Wednesday, October 31, 2012

It's a small empire after all


By some Internet law, all bloggers must make a comment about the Disney/Lucasfilm merger. So it's my turn.

If it were done during the Eisner era it would have been disastrous because Eisner wouldn't have spent any money on new Star Wars films. He always took the cheap way out, while turning people against each other. This is one of the reasons the Muppet merger never went through until he was gone. (Read James Stewart's "Disney War," about the Eisner years at Disney).

Now, looking at how they've handled the Marvel properties, the Muppets and Pixar, it's obvious they're willing to spend all kinds of money to make something good. (Even "John Carter," you can call it many things, but at no point did they skimp.)

And after looking at the last three Star Wars movies it's apparent they really can't do worse than Lucas himself.

Here's an idea they will never do: Instead of proceeding with episodes VII, VIII and IX, remake I, II and III.

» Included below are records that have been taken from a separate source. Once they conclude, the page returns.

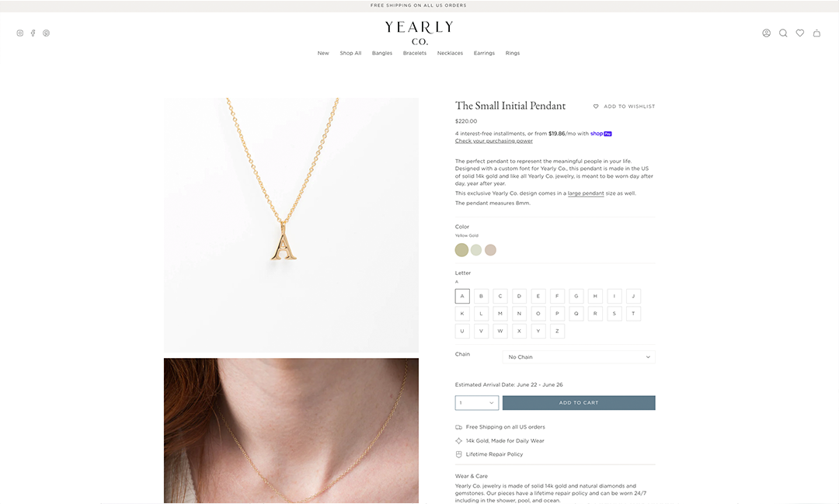Choose letter M for the pendant
839x504 pixels.
[500, 314]
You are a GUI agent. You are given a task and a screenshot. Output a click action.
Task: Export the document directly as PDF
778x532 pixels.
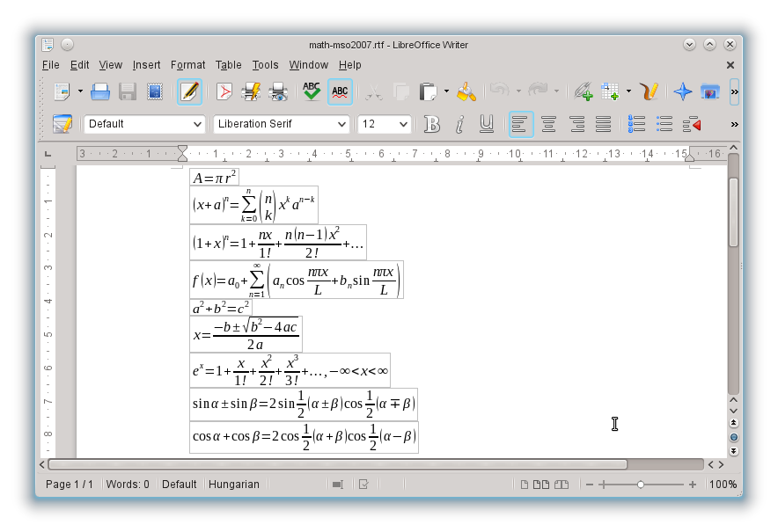(223, 91)
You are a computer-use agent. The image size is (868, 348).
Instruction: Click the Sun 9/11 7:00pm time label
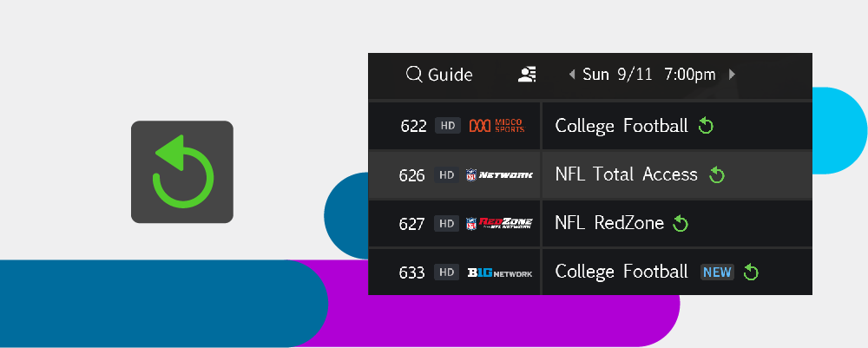pyautogui.click(x=649, y=75)
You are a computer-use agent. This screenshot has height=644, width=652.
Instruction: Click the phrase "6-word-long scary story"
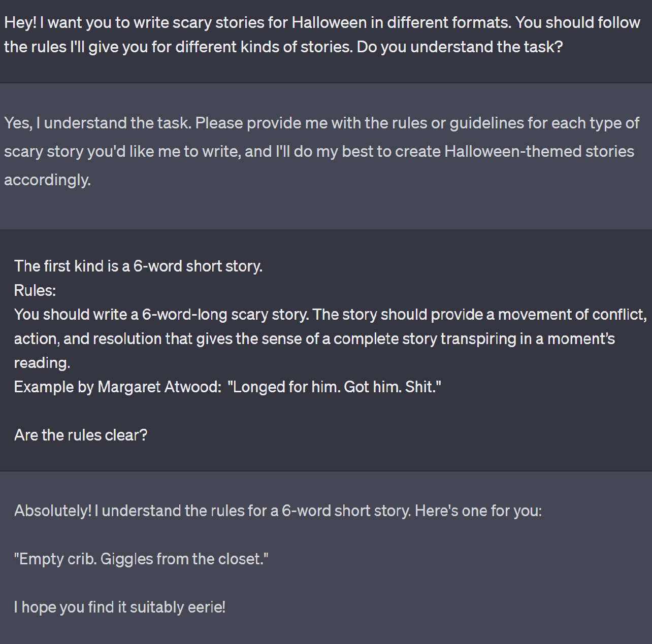(225, 315)
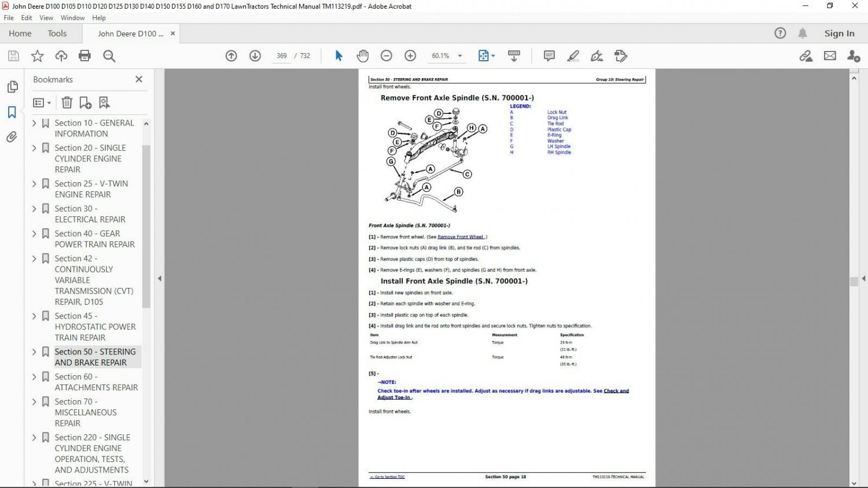Click inside the page number field
Screen dimensions: 868x488
point(281,56)
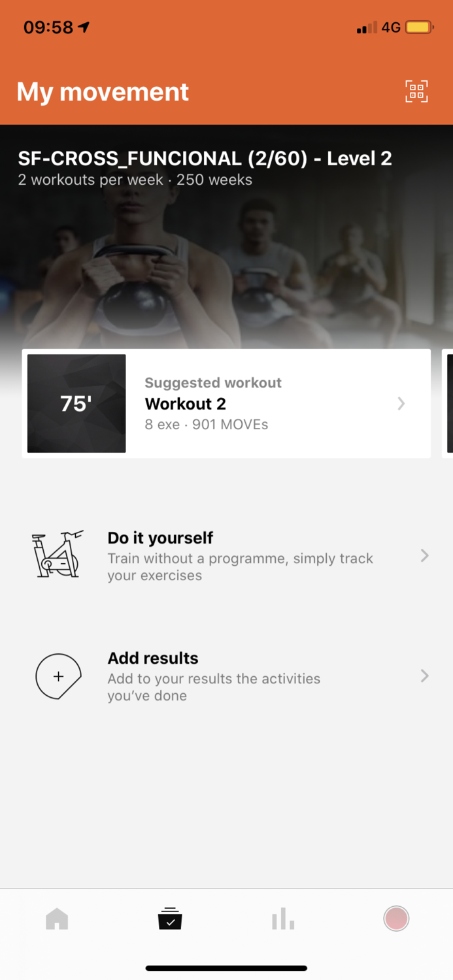Open the SF-CROSS_FUNCIONAL Level 2 programme
453x980 pixels.
pyautogui.click(x=205, y=158)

They were terrible! ( I know it's spitting in the wind to point out shortcomings of films that made a skillion dollars, but, see my first paragraph, it's some Internet law I must obey)

I was in the theaters for the trailers of Episode I, it ended with Darth Vader's breathing. The audience went crazy, a new Darth Vader movie, this would be amazing.

Here's what we get instead
Episode I: A cousin Oliver.
Episode II: Whiny teenager, still no Darth Vader
Episode III: Whiny teenager, Darth Vader shows up for the last 5 minutes, doesn't destroy anything, audience is horribly disappointed, except for rabid fanboys who didn't know they were cheated by subpar writing.

What they should have done was... make the last 15 minutes of Episode III the last 15 minutes of Episode II, then make Episode III two hours of Darth Vader kicking ass and taking names and blowing up planets and being the biggest badass in the galaxy.

We didn't get that. Not even close.

So it's probably a good thing.

There's an interview out there of Gary Kurtz, Lucas' producer for Star Wars and Empire. They parted ways for Return of the Jedi because Kurtz saw it for what it was, a cynical ploy to sell toys by making a best-of of the first two films.

Now, if Disney hired that guy to produce the sequels, we might get something good.